Ward staff MUST refer ALL patients on warfarin to GCAS prior to discharge. 

 

  • Referral should not be left to the GP or the patient themselves. 
  • Do not rely on GCAS appointments booked pre-admission without checking with GCAS; existing GCAS appointments are cancelled when a patient is admitted to hospital.
  • Patients should normally be seen within 7 days of discharge (even if the patient is considered stable), but some may need to be seen sooner depending on factors such as drug interactions, stability of INR. Highlight any who may require an early appointment or who may have difficulty attending the clinic. 
  • Information on the referral process is available in the Therapeutics Handbook and on the GCAS Prescribing, Monitoring and Referral Form.  

 

Document the following information on the GCAS referral form, the IDL and the patient's yellow anticoagulant book:

 

 

 

  • The last 3 warfarin doses (as a minimum)
  • The last 3 INRs (as a minimum)
  • The advised dose on discharge
  • Details of their next clinic appointment
  • Factors potentially affecting warfarin requirements such as a change in diet or interacting medicines.  This is important, regardless of whether the patient is still taking the  medicine(s), as the effect on warfarin metabolism may be prolonged.   

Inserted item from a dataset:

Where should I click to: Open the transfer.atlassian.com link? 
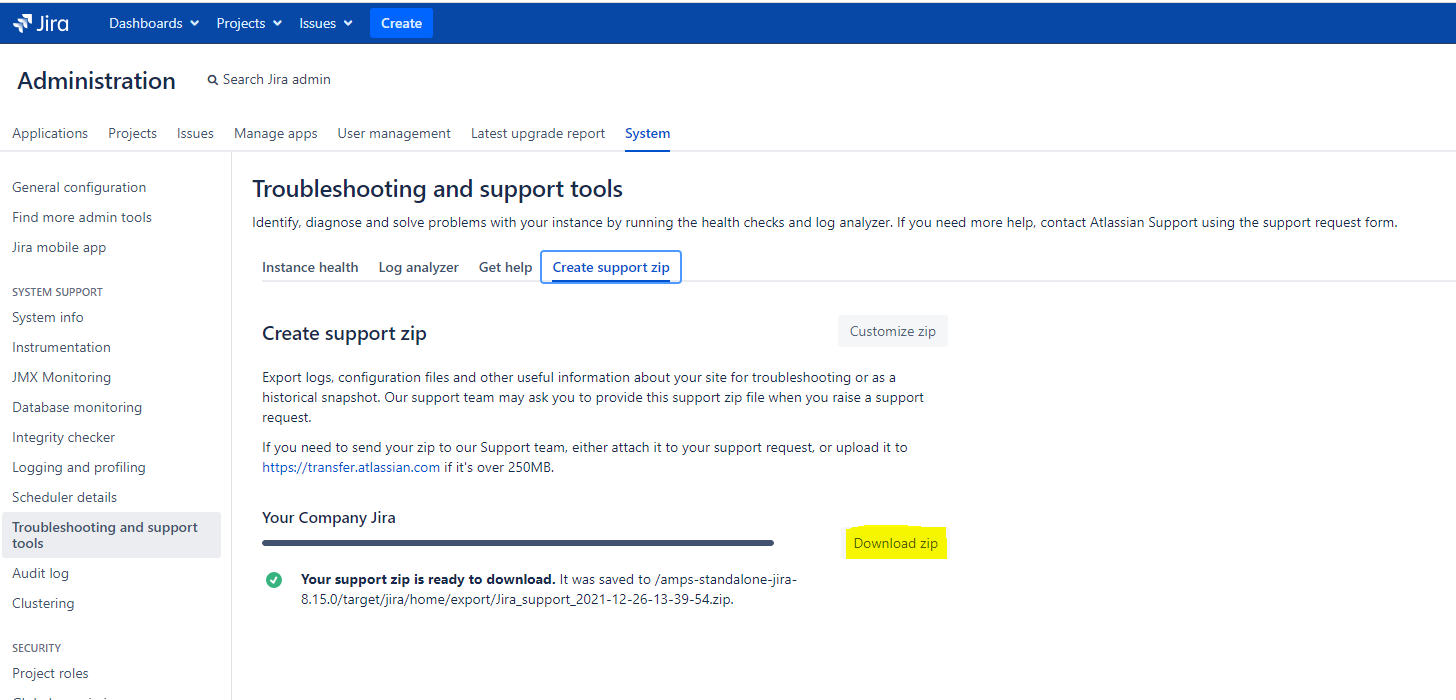click(x=351, y=467)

Ensure that the date of the patient’s GCAS appointment is documented in both the patient’s yellow book and the IDL. 

 

Inform the patient of the date of their GCAS appointment and the warfarin dose to take until that time.

 

 

 

  • Often the dose on discharge cannot be advised until late afternoon on the day of discharge. As such information cannot be documented on the IDL until after a warfarin supply is issued from pharmacy, a specific dose cannot be written on the label of the dispensed warfarin.
  • Staff must therefore ensure that the patient understands how to take their warfarin tablets before they leave hospital.   

 

Ensure the IDL is completed BEFORE the patient leaves the ward. 

 

 

 

  • This helps ensure that appropriate information (see above) is communicated promptly to the GP.
  • Patients not requiring a supply of medicines from pharmacy should still have a completed IDL before they leave the ward.

Adult Gentamicin Prescription Chart:  updated version

An updated version of the NHSGGC Adult Gentamicin Prescription, Administration and Monitoring chart will now be supplied against any new ward orders (please use up existing supplies before ordering the updated chart). 

Slight amendments to the current chart were agreed by the Antimicrobial Utilisation Committee.  The main change is the introduction of space to record creatinine concentrations – see screen shot below. 

All healthcare professionals involved in the treatment of patients with gentamicin are reminded of the need to monitor renal function.  The patient’s creatinine should be monitored daily and recorded on the gentamicin chart. 

Reminder:  How to safely prescribe WEEKLY oral alendronic acid

The most common dose of alendronic acid for the treatment of osteoporosis is 70mg WEEKLY.  To prevent inadvertent daily administration, follow the advice below: 

  1. Write the word ‘WEEKLY’ in the ‘comments’ box.

  2. Write the DAY of the week in the ‘comments’ box

  3. Cross out the days of the week that the dose should not be given

Please note: Oral methotrexate and topical buprenorphine are other examples of medicines which have WEEKLY dosing schedules.